## TASKS TO CARRY OUT
[a] In the Dataflow cost optimization text, where does Cloud Billing export send detailed Google Cloud billing data?
[b] Pick up the Dataflow cost optimization text after its final sentence and write the next part of the job monitoring section.

— start EXTRACT —

Best practices for Dataflow cost optimization

This document explains best practices for optimizing your Dataflow jobs with the goal of minimizing costs. It explains factors that impact costs and provides techniques for monitoring and managing those costs.

For more information about how costs are calculated for Dataflow jobs, see Dataflow pricing.

Several factors can have a large impact on job cost:

Runtime settings
Pipeline performance
Pipeline throughput requirements

The following sections provide details about how to monitor your jobs, factors that impact job cost, and suggestions for how to improve pipeline efficiency.

Define SLOs

Before you start to optimize, define your pipeline's service level objectives (SLOs), especially for throughput and latency. These requirements will help you to reason about tradeoffs between cost and other factors.

If your pipeline requires low end-to-end ingest latency, pipeline costs might be higher.
If you need to process late arriving data, the overall pipeline cost might be higher.
If your streaming pipeline has data spikes that need to be processed, the pipeline might need extra capacity, which can increase costs.

Monitor jobs

To determine how to optimize your job, you first need to understand its behavior. Use the Dataflow monitoring tools to observe your pipeline as it runs. Then use this information to improve performance and efficiency.

Cost monitoring

Use the following techniques to predict and monitor costs.

Before running the pipeline in production, run one or more smaller jobs on a subset of your data. For many pipelines, this technique can provide a cost estimate.
Use the Cost page in the Dataflow monitoring interface to monitor the estimated cost of your jobs. The estimated cost might not reflect the actual job cost for various reasons, such as contractual discounts, but it can provide a good baseline for cost optimization. For more information, see Cost monitoring.
Export Cloud Billing data to BigQuery and perform a cost analysis on the billing export tables. Cloud Billing export lets you export detailed Google Cloud billing data automatically throughout the day to a BigQuery dataset. Billing data includes usage, cost estimates, and pricing data.
To avoid unexpected costs, create monitoring alerts when your Dataflow job exceeds a threshold that you define. For more information, see Use Cloud Monitoring for Dataflow pipelines.

Job monitoring

Monitor your jobs and identify areas where you might be able to improve pipeline efficiency.

— end EXTRACT —
— start DATA SHOWN —

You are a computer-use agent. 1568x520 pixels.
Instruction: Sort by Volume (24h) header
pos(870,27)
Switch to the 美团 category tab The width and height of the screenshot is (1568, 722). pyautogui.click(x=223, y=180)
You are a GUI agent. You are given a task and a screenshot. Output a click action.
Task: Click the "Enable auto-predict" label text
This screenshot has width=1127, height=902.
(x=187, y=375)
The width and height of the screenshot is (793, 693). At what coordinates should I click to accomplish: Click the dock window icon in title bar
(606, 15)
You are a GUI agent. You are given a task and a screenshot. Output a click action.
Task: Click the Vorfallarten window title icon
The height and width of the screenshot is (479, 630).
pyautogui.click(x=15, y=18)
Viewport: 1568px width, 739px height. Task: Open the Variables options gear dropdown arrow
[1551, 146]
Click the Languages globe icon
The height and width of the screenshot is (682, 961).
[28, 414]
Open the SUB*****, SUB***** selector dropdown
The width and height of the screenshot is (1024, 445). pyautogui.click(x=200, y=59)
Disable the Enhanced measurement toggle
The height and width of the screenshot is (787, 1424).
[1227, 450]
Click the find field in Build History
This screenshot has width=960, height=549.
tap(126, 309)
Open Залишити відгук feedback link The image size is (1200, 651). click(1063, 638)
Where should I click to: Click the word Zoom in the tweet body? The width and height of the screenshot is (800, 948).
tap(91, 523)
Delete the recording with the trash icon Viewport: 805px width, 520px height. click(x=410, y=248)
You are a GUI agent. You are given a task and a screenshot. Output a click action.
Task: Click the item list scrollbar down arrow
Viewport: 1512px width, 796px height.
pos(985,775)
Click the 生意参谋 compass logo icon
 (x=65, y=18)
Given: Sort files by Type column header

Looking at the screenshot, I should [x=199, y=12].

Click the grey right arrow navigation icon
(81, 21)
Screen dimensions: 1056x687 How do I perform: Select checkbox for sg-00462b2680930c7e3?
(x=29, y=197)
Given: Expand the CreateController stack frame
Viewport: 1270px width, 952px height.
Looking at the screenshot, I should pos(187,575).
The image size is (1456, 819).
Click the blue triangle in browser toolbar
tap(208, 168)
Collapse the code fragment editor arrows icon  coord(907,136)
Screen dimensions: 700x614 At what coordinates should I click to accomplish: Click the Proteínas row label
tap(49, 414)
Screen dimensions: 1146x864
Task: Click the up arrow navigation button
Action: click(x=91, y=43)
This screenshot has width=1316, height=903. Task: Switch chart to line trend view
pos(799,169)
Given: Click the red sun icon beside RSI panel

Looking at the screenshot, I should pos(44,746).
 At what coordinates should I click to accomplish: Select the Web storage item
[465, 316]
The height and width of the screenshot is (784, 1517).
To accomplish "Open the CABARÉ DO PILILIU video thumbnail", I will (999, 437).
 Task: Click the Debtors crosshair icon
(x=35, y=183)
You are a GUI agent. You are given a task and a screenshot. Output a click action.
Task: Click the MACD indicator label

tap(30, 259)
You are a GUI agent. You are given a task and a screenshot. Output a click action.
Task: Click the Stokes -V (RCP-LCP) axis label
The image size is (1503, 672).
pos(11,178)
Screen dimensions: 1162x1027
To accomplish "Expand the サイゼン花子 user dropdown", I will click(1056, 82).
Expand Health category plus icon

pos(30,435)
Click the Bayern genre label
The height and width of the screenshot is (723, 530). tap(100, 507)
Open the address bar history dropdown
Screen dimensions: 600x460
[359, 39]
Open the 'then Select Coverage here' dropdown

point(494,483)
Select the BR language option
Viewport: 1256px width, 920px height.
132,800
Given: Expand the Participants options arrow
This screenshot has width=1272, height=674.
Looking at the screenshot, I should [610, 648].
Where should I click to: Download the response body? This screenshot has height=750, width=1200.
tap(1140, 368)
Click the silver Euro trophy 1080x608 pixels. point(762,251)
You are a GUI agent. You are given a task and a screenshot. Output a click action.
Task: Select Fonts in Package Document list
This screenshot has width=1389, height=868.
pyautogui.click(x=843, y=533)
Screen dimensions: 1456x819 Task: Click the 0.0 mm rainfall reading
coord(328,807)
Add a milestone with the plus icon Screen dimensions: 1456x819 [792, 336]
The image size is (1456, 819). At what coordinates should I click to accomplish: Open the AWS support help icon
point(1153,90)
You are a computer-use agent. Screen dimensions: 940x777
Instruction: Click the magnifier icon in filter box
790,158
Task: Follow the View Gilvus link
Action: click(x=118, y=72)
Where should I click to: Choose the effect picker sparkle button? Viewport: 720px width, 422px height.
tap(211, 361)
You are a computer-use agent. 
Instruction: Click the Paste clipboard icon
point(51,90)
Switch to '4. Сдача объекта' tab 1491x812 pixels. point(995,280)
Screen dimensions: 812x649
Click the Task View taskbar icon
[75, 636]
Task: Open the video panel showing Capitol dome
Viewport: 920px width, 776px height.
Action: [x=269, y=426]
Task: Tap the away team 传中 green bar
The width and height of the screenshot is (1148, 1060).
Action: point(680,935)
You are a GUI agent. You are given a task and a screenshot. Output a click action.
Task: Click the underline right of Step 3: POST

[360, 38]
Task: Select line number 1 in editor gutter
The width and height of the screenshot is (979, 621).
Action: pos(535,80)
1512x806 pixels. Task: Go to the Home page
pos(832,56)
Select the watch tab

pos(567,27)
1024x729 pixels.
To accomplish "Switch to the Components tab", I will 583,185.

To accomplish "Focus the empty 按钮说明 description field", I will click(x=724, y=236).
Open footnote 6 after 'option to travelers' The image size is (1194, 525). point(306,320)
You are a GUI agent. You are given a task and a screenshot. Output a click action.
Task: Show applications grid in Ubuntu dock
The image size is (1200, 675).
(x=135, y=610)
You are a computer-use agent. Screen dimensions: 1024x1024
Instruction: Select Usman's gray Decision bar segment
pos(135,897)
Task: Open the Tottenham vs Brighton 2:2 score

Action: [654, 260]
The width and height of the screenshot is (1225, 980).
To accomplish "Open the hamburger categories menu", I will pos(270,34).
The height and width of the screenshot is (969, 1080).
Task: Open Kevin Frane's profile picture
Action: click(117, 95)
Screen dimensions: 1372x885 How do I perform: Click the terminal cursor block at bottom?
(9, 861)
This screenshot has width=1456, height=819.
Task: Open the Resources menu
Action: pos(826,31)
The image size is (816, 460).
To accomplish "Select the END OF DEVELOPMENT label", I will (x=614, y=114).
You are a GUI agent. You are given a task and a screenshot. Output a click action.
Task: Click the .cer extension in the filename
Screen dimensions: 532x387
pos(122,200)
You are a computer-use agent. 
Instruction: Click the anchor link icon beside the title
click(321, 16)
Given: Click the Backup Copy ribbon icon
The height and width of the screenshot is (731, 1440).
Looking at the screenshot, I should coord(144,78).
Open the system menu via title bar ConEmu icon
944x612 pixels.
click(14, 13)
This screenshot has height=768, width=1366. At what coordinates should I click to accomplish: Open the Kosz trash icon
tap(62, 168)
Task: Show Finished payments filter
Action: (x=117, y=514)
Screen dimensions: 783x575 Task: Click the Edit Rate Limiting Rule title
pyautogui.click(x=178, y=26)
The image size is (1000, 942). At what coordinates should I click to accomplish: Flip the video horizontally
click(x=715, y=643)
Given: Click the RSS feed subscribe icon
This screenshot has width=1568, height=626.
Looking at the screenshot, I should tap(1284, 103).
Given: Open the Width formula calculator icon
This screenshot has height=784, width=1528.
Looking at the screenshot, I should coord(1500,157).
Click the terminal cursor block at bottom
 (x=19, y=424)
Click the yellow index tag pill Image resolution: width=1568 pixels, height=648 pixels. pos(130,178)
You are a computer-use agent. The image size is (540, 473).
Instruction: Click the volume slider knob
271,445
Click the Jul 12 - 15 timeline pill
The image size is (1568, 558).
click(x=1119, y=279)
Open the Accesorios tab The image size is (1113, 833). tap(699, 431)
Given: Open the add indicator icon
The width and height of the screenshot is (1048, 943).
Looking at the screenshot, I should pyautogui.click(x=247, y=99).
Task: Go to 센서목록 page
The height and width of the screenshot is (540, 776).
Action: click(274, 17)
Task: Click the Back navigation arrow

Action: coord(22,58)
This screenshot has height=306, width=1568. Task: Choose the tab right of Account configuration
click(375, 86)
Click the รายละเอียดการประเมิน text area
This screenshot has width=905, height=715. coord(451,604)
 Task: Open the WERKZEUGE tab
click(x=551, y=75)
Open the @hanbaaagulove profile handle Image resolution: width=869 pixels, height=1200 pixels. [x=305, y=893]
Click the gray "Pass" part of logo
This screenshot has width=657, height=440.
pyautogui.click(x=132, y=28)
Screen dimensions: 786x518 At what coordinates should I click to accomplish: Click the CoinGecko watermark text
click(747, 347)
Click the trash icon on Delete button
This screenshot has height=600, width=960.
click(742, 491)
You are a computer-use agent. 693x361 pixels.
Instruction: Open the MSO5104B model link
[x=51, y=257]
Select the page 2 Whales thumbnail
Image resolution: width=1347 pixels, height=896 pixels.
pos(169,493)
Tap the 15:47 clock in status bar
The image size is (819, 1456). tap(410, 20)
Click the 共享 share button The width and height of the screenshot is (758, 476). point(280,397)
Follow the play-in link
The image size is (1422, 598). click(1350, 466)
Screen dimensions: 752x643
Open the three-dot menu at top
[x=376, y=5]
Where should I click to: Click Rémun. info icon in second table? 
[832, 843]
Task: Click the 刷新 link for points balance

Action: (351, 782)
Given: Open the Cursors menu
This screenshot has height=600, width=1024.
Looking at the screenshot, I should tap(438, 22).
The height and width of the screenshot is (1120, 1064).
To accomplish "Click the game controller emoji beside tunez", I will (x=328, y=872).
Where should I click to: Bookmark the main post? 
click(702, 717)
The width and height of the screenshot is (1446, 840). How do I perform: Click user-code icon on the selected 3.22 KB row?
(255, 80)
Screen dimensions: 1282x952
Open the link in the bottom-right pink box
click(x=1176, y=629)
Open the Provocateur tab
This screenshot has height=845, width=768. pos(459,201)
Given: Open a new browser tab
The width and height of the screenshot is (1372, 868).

— end DATA SHOWN —

## TASK-BY-TASK OUTPUTS
[a] To a BigQuery dataset, automatically throughout the day.

[b]
Use the Dataflow job monitoring interface to identify problems in your pipelines. The monitoring interface shows a job graph and execution details for each pipeline. Both of these tools can help you to understand your pipeline and identify slow stages, stuck stages, or steps with too much wall time.
Use Metrics Explorer to see detailed Dataflow job metrics. You can use custom metrics to capture performance data. The Distribution metric is particularly useful for gathering performance data.
For CPU-intensive pipelines, use Cloud Profiler to identify the parts of the pipeline code consuming the most resources.
Use data sampling to identify problems with your data. Data sampling lets you observe the data at each step of a Dataflow pipeline. By showing the actual inputs and outputs in a running or completed job, this information can help you to debug problems with your pipeline.
Customize the project monitoring dashboard to show potentially expensive jobs. For more information, see Customize the Dataflow monitoring dashboard.

It's not recommended to log per-element processing metrics in high-volume pipelines, because logging is subject to limits, and excessive logging can degrade job performance.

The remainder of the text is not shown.